▸ Task instructions:
Render each line of the data below as one string in a JSON list, omitting blank lines and the pictures.

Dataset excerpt

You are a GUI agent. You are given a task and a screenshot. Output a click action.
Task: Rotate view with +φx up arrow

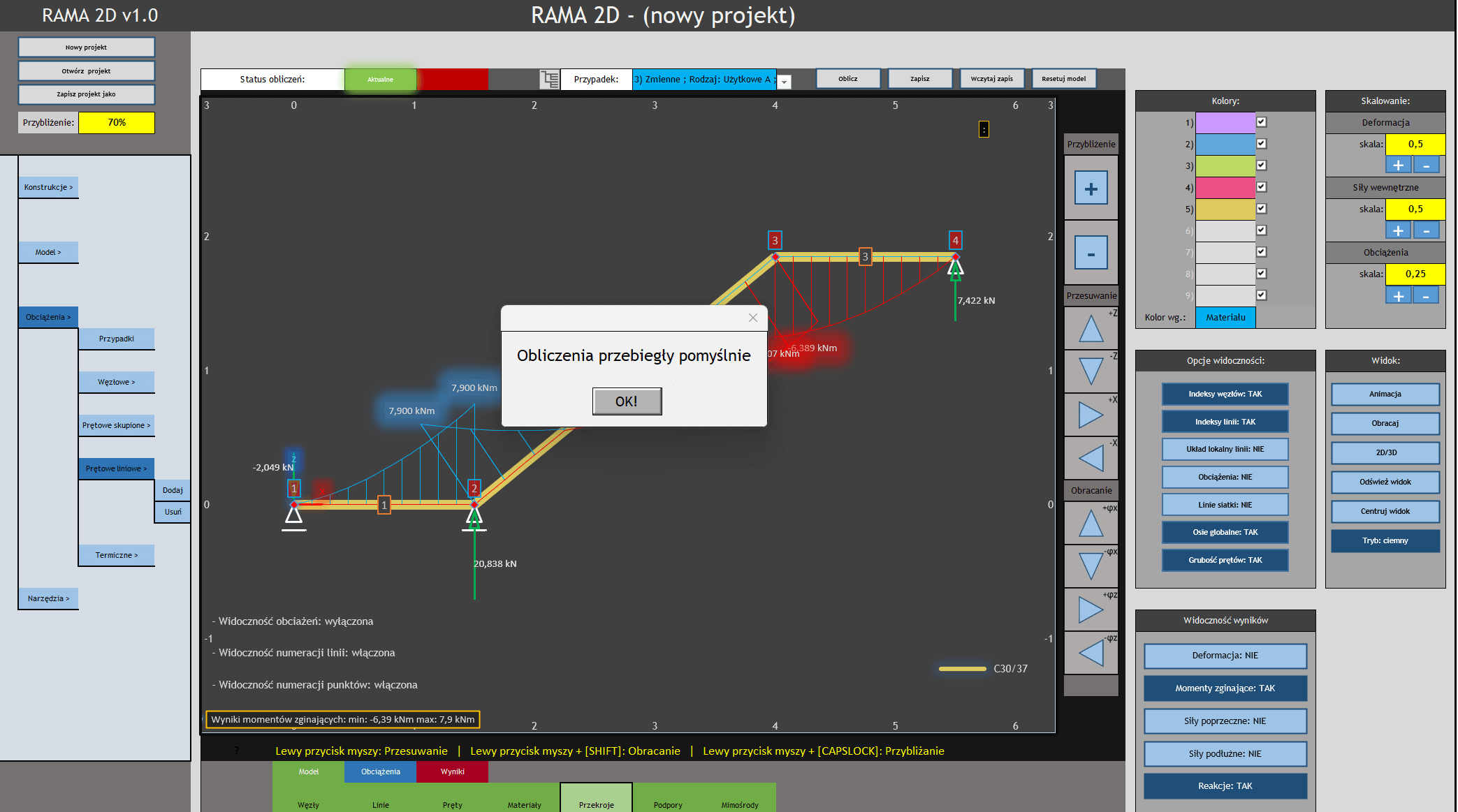[x=1091, y=523]
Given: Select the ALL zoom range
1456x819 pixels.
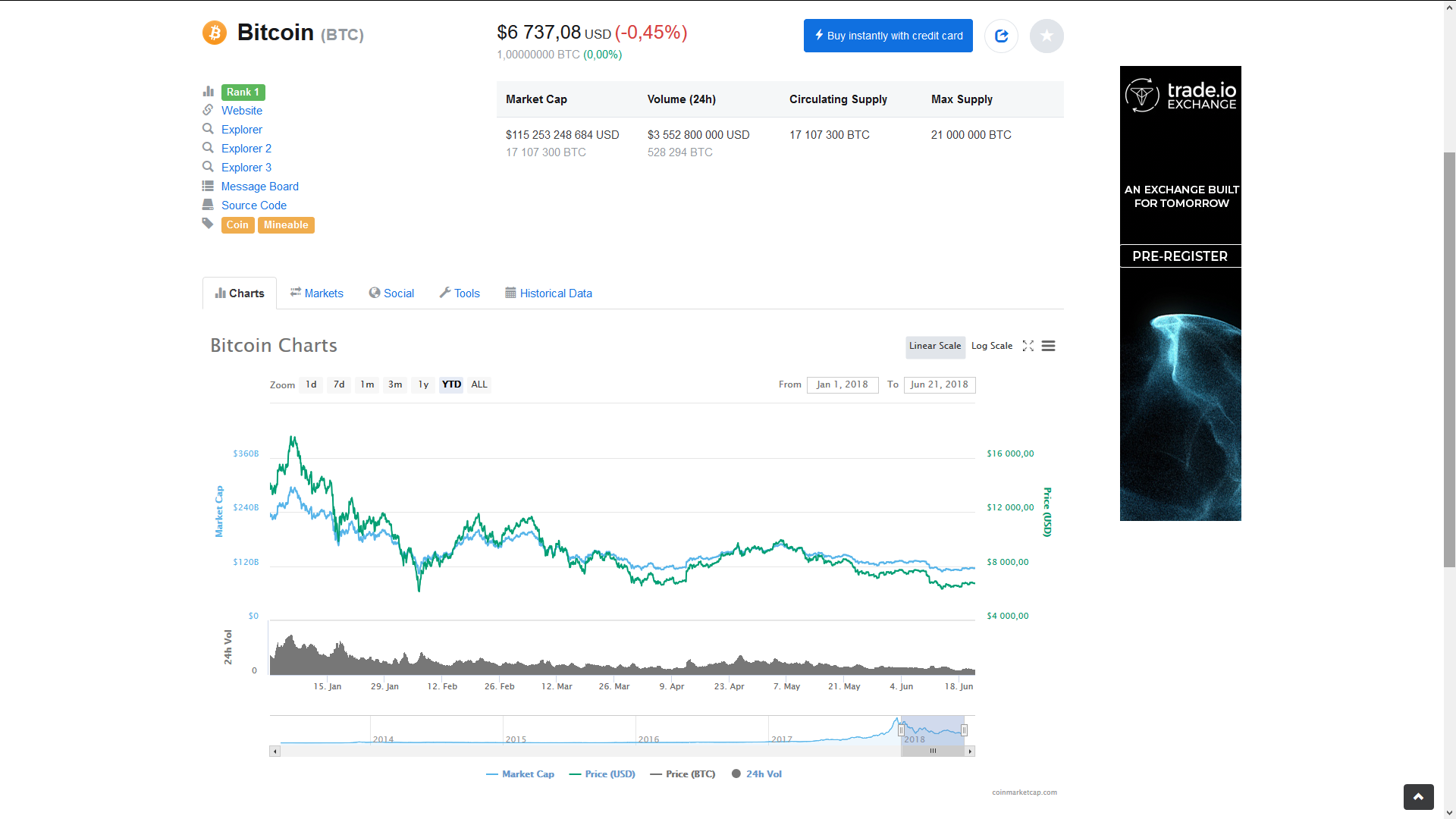Looking at the screenshot, I should pyautogui.click(x=479, y=384).
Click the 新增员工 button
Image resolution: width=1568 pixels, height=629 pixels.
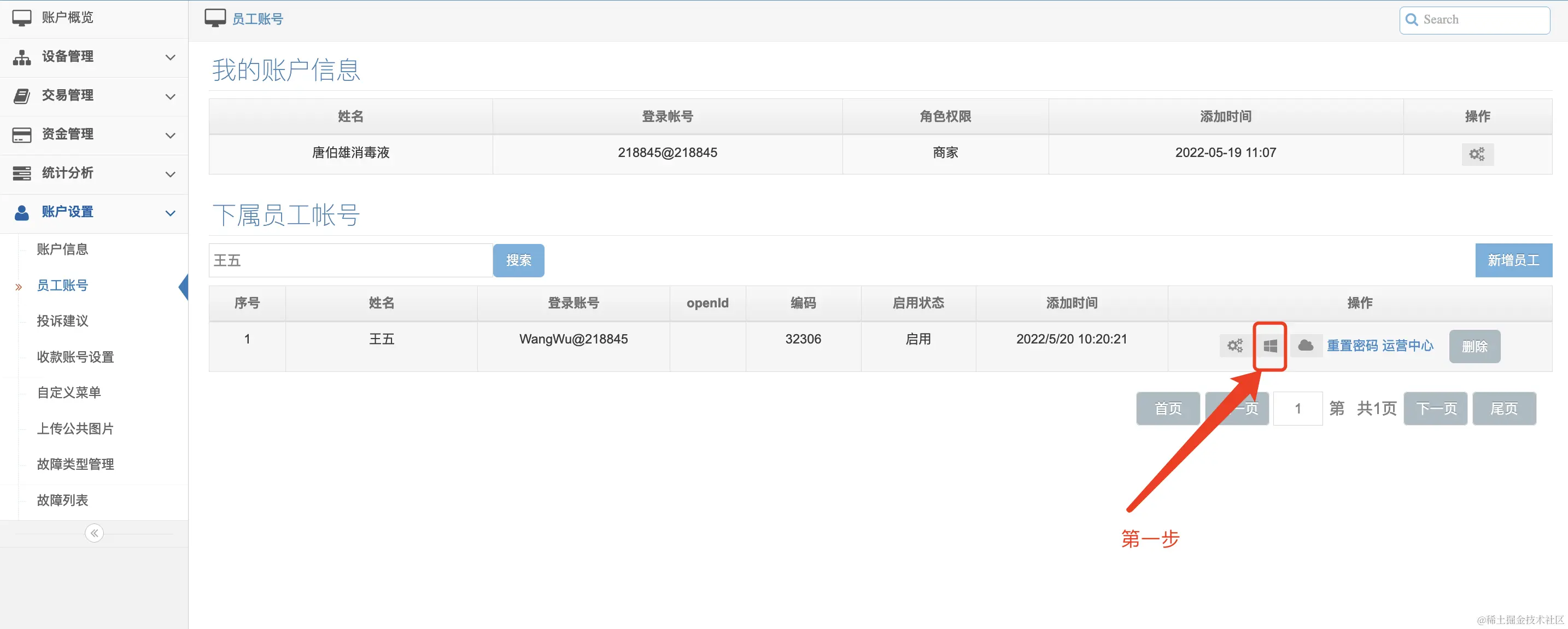click(x=1513, y=260)
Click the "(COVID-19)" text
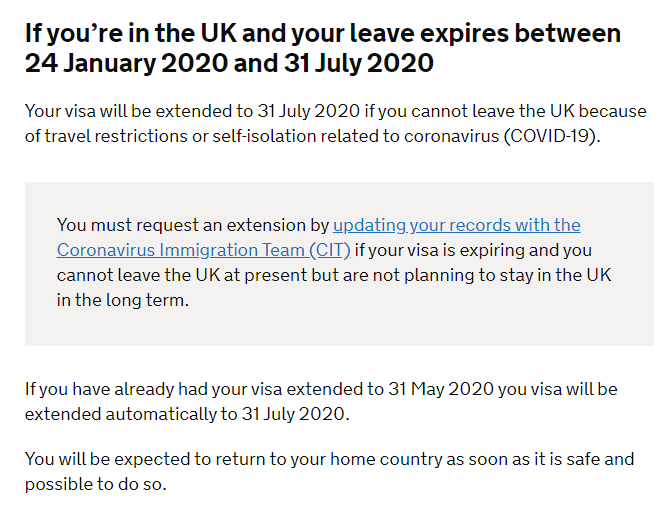671x521 pixels. pos(552,136)
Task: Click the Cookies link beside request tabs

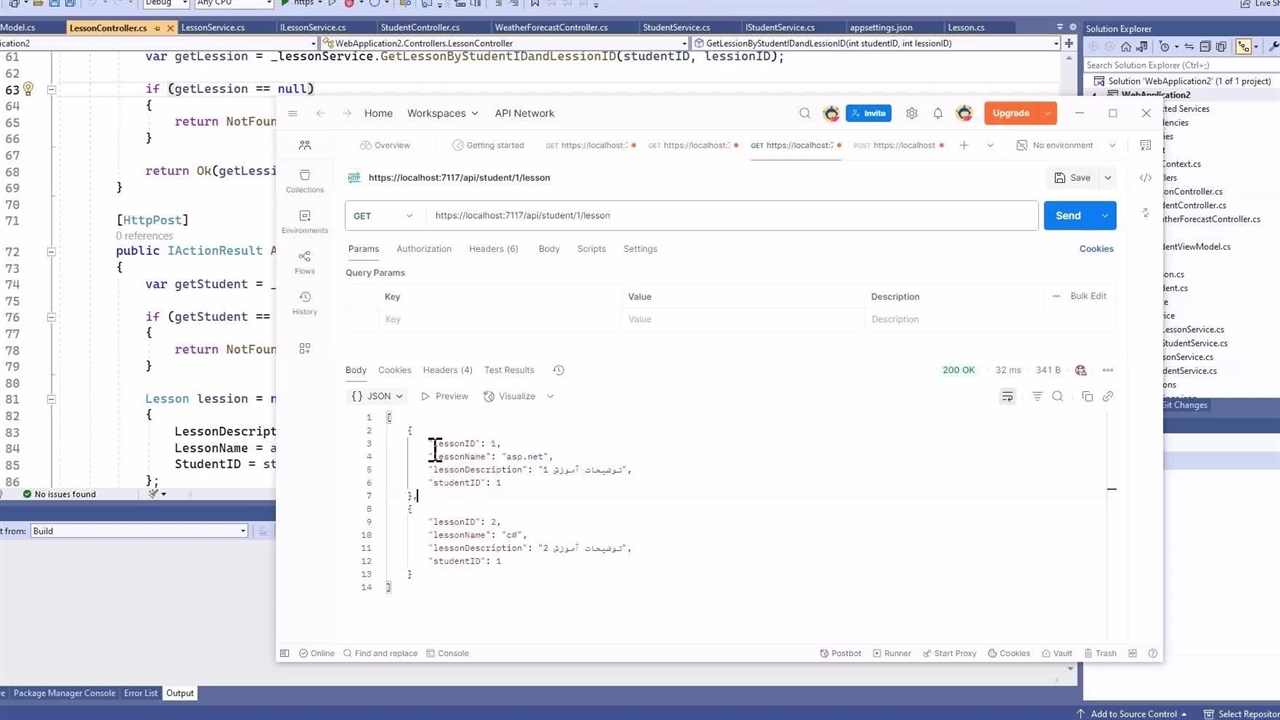Action: coord(1096,249)
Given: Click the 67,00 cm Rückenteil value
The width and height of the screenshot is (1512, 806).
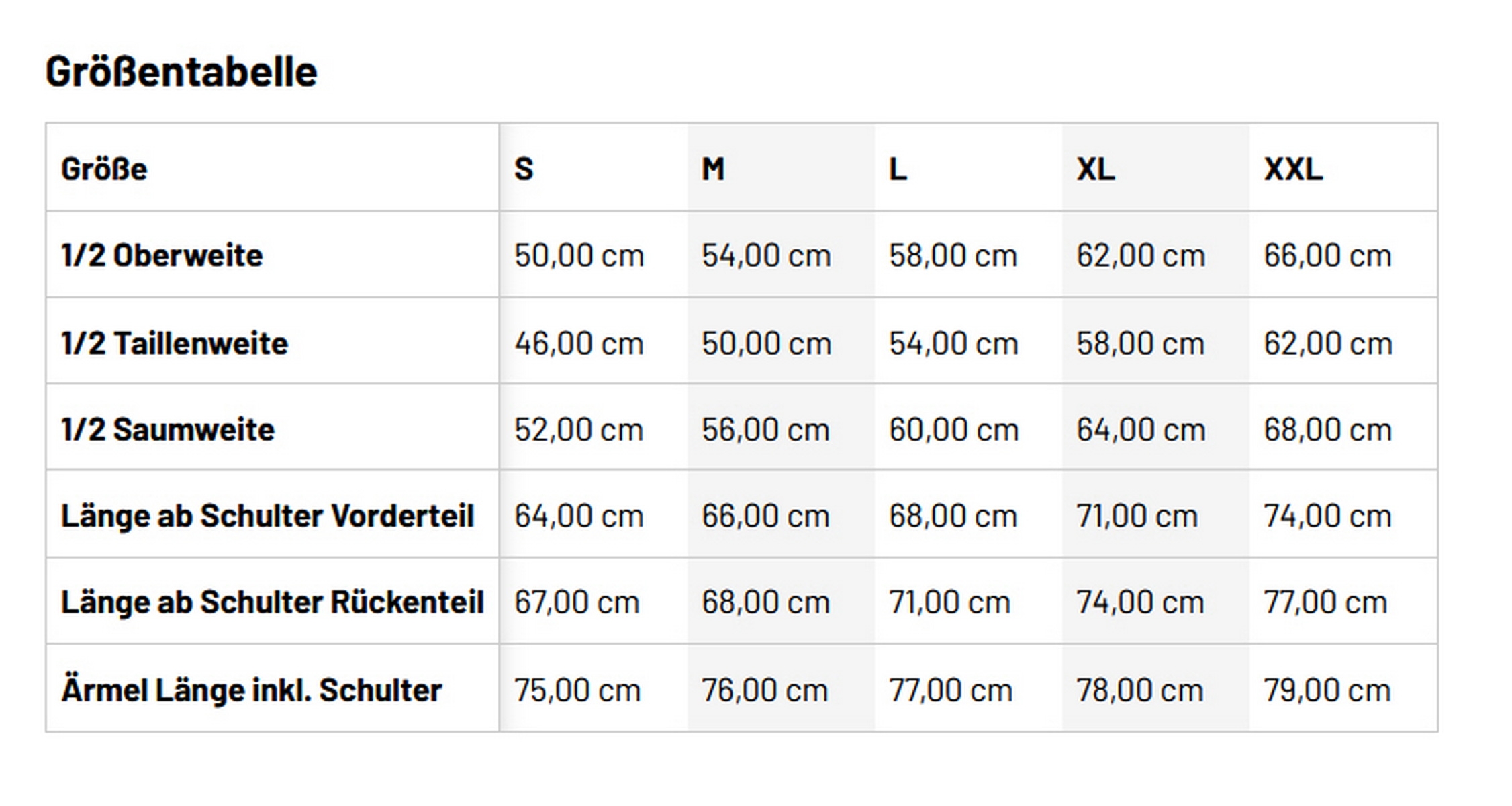Looking at the screenshot, I should point(577,602).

▸ Correct result:
[
  "You are a GUI agent. You are given a task and a screenshot. Output a click action.",
  "Task: Rotate view with +φx up arrow",
  "[x=1091, y=523]",
  "Given: Select the ALL zoom range",
  "1456x819 pixels.",
  "Looking at the screenshot, I should pyautogui.click(x=479, y=384).",
  "Click the 新增员工 button",
  "Image resolution: width=1568 pixels, height=629 pixels.",
  "click(x=1513, y=260)",
  "Click the \"(COVID-19)\" text",
  "671x521 pixels. pos(552,136)",
  "Task: Click the Cookies link beside request tabs",
  "Action: coord(1096,249)",
  "Given: Click the 67,00 cm Rückenteil value",
  "The width and height of the screenshot is (1512, 806).",
  "Looking at the screenshot, I should point(577,602)."
]